*** Records for this task ***

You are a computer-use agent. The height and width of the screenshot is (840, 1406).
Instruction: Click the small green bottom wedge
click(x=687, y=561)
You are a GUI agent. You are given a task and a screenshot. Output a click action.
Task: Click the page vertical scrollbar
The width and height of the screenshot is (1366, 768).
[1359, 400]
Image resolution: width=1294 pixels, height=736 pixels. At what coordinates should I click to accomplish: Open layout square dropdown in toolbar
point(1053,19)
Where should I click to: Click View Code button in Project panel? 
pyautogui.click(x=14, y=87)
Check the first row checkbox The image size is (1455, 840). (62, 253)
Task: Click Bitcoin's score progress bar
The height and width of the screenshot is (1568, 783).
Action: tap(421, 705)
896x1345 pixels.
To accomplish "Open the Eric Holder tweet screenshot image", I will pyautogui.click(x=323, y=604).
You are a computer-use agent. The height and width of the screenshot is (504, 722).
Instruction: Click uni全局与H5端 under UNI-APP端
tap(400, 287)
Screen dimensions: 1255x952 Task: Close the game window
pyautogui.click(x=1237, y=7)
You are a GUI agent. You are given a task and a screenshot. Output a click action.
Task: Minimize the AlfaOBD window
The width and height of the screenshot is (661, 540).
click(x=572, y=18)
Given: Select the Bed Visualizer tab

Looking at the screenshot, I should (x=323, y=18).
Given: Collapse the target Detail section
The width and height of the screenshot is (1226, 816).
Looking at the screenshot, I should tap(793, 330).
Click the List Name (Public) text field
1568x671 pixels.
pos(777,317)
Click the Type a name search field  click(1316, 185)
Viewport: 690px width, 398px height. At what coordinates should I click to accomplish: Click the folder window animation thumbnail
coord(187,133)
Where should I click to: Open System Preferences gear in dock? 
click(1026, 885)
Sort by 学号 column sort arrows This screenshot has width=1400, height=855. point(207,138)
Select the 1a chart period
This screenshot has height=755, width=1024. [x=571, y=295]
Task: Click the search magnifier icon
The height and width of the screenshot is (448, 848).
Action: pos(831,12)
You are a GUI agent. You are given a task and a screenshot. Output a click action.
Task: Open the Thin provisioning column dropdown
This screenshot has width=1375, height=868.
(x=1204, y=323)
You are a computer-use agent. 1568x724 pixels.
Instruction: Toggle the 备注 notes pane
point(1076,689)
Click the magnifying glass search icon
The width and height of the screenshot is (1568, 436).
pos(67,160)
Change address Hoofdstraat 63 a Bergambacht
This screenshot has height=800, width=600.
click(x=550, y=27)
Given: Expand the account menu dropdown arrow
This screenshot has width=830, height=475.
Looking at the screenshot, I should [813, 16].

***

**What the exercise asks**: Please put every line of the records above into a JSON list of strings, with one string per line and any blank lines omitted.

**Correct result**:
[
  "You are a computer-use agent. The height and width of the screenshot is (840, 1406).",
  "Instruction: Click the small green bottom wedge",
  "click(x=687, y=561)",
  "You are a GUI agent. You are given a task and a screenshot. Output a click action.",
  "Task: Click the page vertical scrollbar",
  "The width and height of the screenshot is (1366, 768).",
  "[1359, 400]",
  "Image resolution: width=1294 pixels, height=736 pixels. At what coordinates should I click to accomplish: Open layout square dropdown in toolbar",
  "point(1053,19)",
  "Where should I click to: Click View Code button in Project panel? ",
  "pyautogui.click(x=14, y=87)",
  "Check the first row checkbox The image size is (1455, 840). (62, 253)",
  "Task: Click Bitcoin's score progress bar",
  "The height and width of the screenshot is (1568, 783).",
  "Action: tap(421, 705)",
  "896x1345 pixels.",
  "To accomplish \"Open the Eric Holder tweet screenshot image\", I will pyautogui.click(x=323, y=604).",
  "You are a computer-use agent. The height and width of the screenshot is (504, 722).",
  "Instruction: Click uni全局与H5端 under UNI-APP端",
  "tap(400, 287)",
  "Screen dimensions: 1255x952 Task: Close the game window",
  "pyautogui.click(x=1237, y=7)",
  "You are a GUI agent. You are given a task and a screenshot. Output a click action.",
  "Task: Minimize the AlfaOBD window",
  "The width and height of the screenshot is (661, 540).",
  "click(x=572, y=18)",
  "Given: Select the Bed Visualizer tab",
  "Looking at the screenshot, I should (x=323, y=18).",
  "Given: Collapse the target Detail section",
  "The width and height of the screenshot is (1226, 816).",
  "Looking at the screenshot, I should tap(793, 330).",
  "Click the List Name (Public) text field",
  "1568x671 pixels.",
  "pos(777,317)",
  "Click the Type a name search field  click(1316, 185)",
  "Viewport: 690px width, 398px height. At what coordinates should I click to accomplish: Click the folder window animation thumbnail",
  "coord(187,133)",
  "Where should I click to: Open System Preferences gear in dock? ",
  "click(1026, 885)",
  "Sort by 学号 column sort arrows This screenshot has width=1400, height=855. point(207,138)",
  "Select the 1a chart period",
  "This screenshot has height=755, width=1024. [x=571, y=295]",
  "Task: Click the search magnifier icon",
  "The height and width of the screenshot is (448, 848).",
  "Action: pos(831,12)",
  "You are a GUI agent. You are given a task and a screenshot. Output a click action.",
  "Task: Open the Thin provisioning column dropdown",
  "This screenshot has width=1375, height=868.",
  "(x=1204, y=323)",
  "You are a computer-use agent. 1568x724 pixels.",
  "Instruction: Toggle the 备注 notes pane",
  "point(1076,689)",
  "Click the magnifying glass search icon",
  "The width and height of the screenshot is (1568, 436).",
  "pos(67,160)",
  "Change address Hoofdstraat 63 a Bergambacht",
  "This screenshot has height=800, width=600.",
  "click(x=550, y=27)",
  "Given: Expand the account menu dropdown arrow",
  "This screenshot has width=830, height=475.",
  "Looking at the screenshot, I should [813, 16]."
]